The Community Services Department’s Manager assumed the chairmanship of the City Planning Committee, and also drafted the city survey plan, which began to address an anticipated population increase. The consensus of the City Planning Committee was to proportionally increase the city footprint, starting with the inner Esplanade area. This had a cascading effect to add capacity to all annular blocks. To ease pedestrian and bicycle movement, and access to the back of the city, sixteen new short radial streets were added at the fifteen and forty-five clock positions. The new streets begin mid-city at G or “Graduation”, and ended at the last street, Liminal. G was made a wider boulevard starting in 2011, and double-deep blocks sit along G’s border. The new plan held our population’s increase perfectly, so we did not have to implement our contingency plan to add additional back blocks as we had in 2010. By all accounts the 2011 city plan was quite successful.  The increase of radial streets was certainly influenced by the vision of Rod Garrett, Burning Man’s long-time City Designer, who we sadly lost in 2011. We will reflect on his vision as we plan future Black Rock Cities.

We again hosted the staging of emergency roadside assistance in Black Rock City, and this year they were focused on vehicle breakdowns, while letting ESD’s lockout team and a few outside services handle most participant lockouts.  A drop box was installed at Playa Info for participants fill out a form requesting lock-out assistance.

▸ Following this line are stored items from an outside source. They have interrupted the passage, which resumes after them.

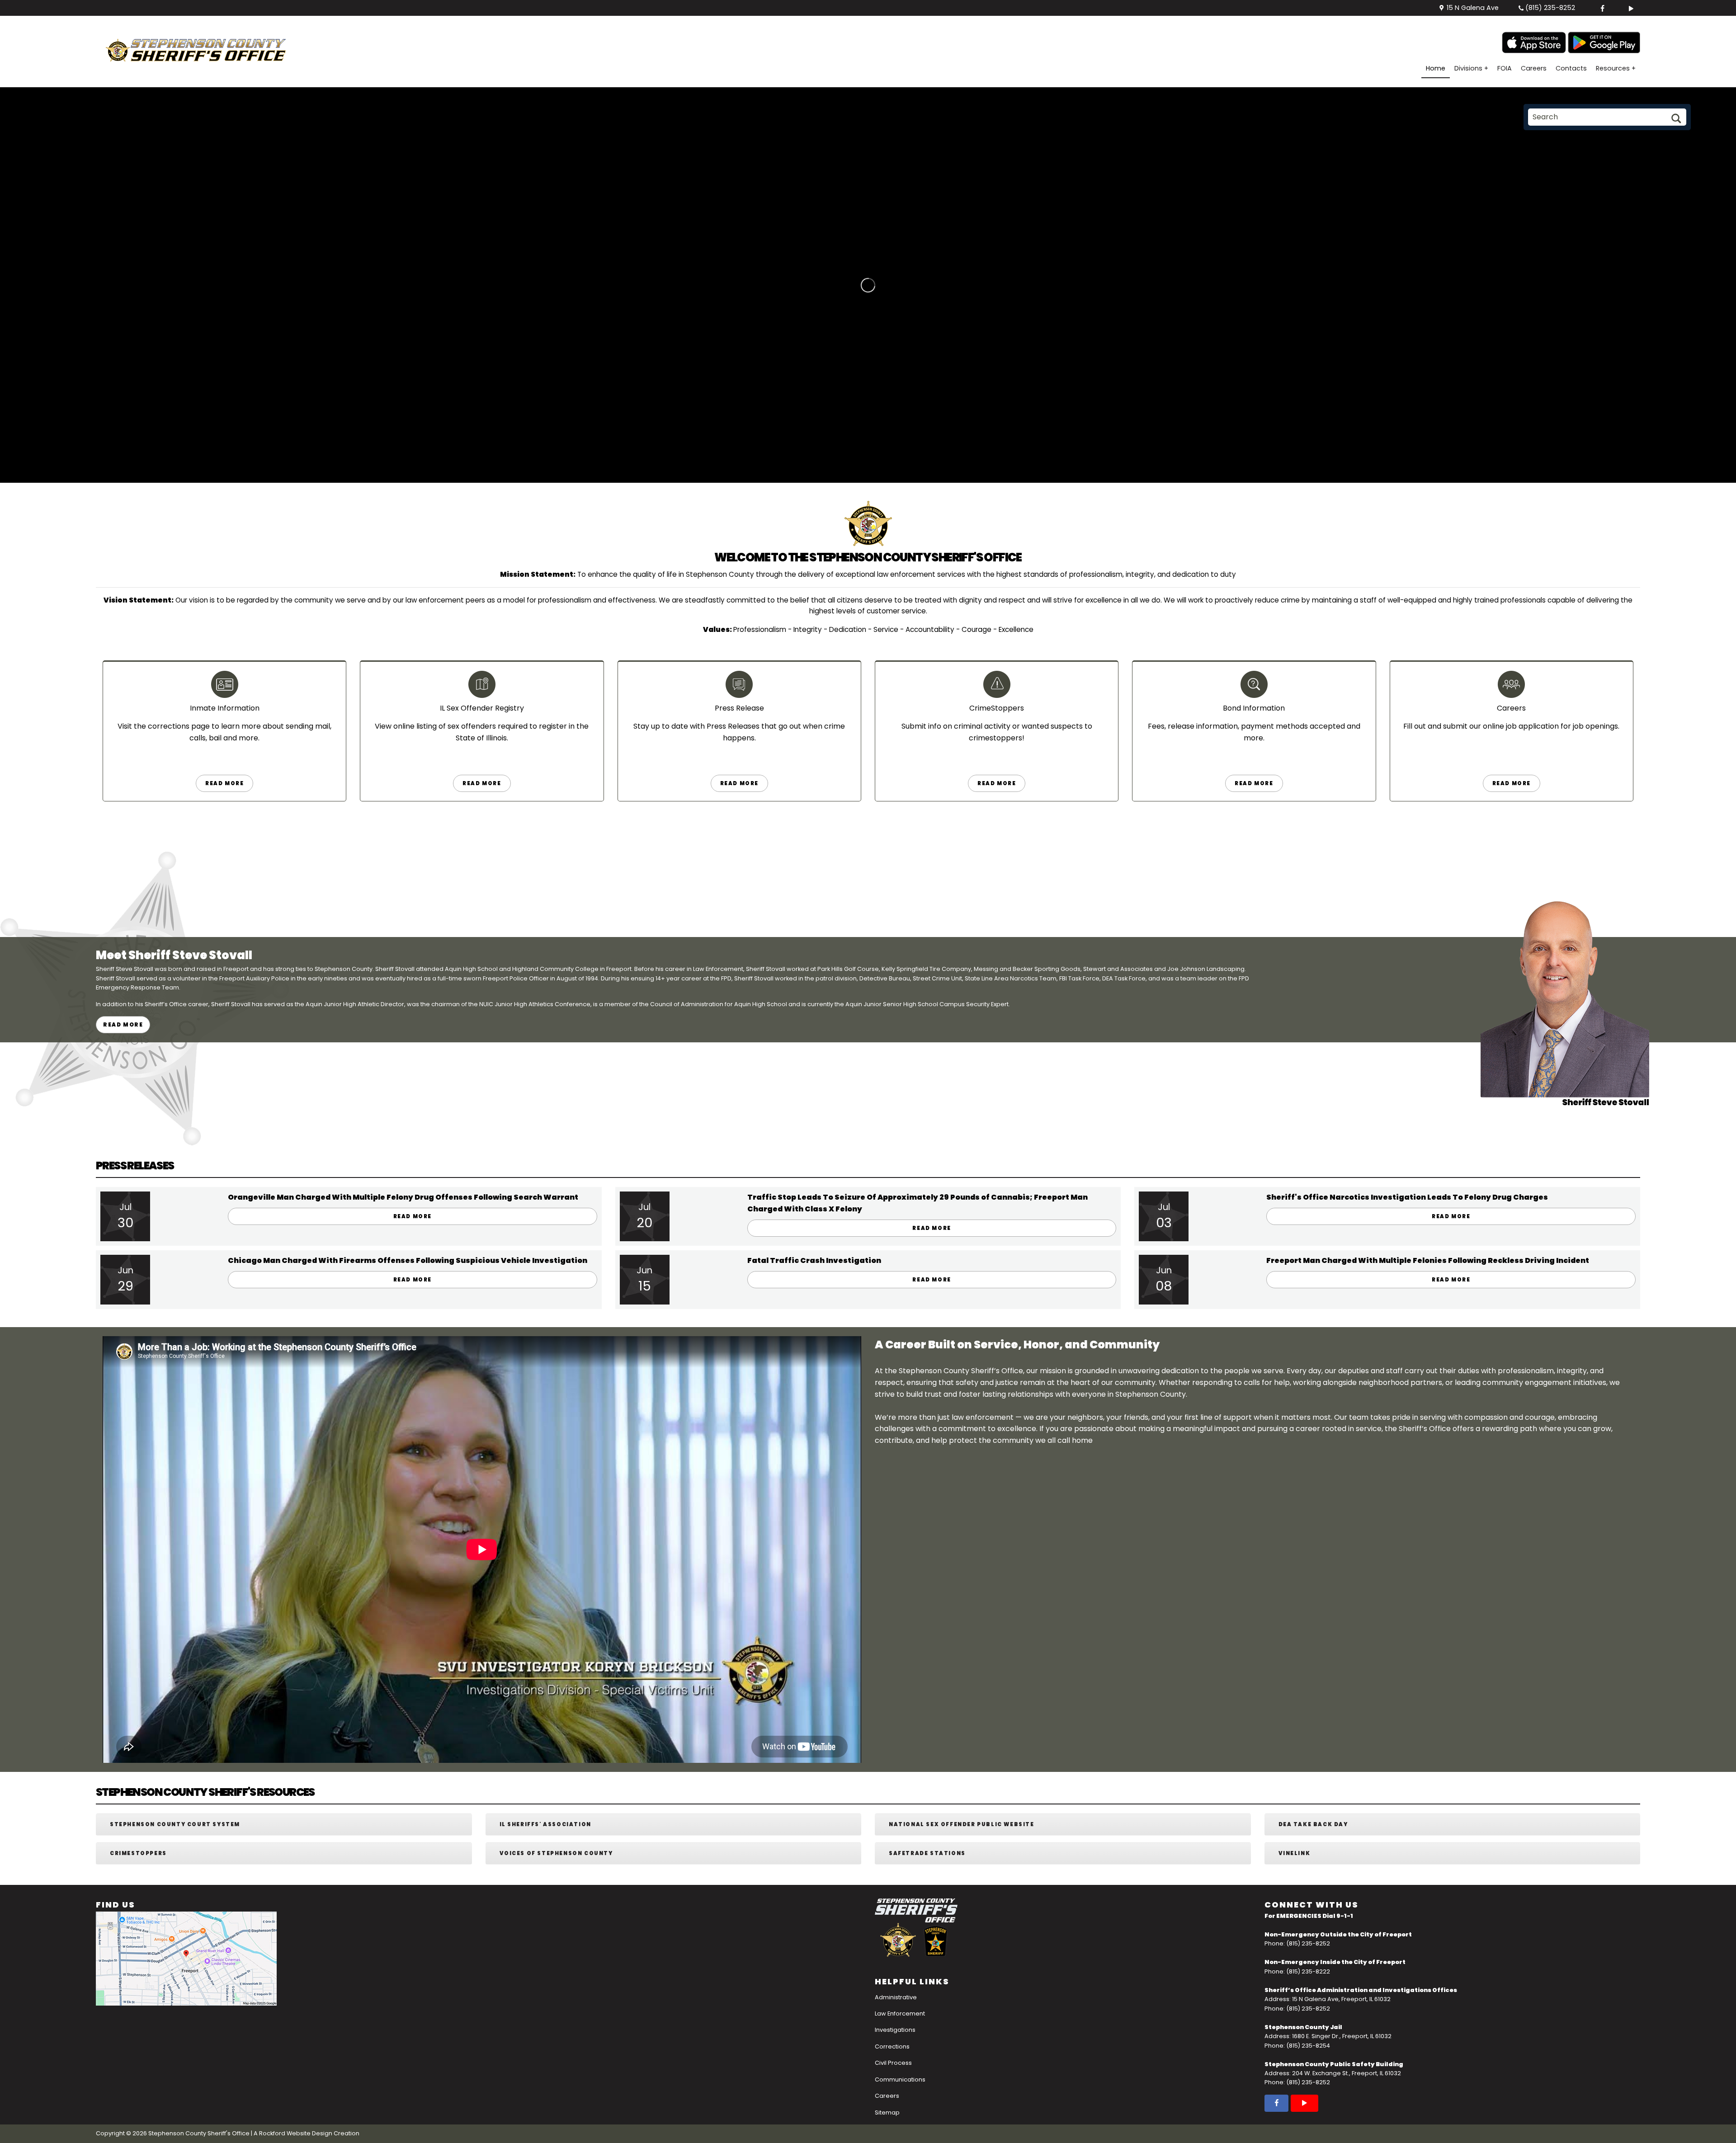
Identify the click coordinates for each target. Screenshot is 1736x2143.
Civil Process (893, 2063)
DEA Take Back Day (1313, 1824)
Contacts (1571, 68)
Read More (224, 783)
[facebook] (1599, 8)
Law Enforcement (900, 2013)
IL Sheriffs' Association (545, 1824)
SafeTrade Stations (927, 1853)
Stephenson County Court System (175, 1824)
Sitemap (887, 2112)
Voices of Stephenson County (556, 1853)
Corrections (892, 2046)
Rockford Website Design (295, 2133)
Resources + (1616, 68)
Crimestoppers (138, 1853)
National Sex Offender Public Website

We saw a rise in the number of businesses offering services to camps and individual campers (we call them Outside Services). The (former) “vendor” subcommittee created levels of access to fit what these businesses were doing, from making a single delivery, to daily servicing a camp. We created a special staging area for those renting RVs. This made operations more successful for some operators, the organization, and our participants, but we also saw failure in some execution, with an impact on playa restoration. We will continue to evaluate, adjust and manage these operations under our de-commodification principle.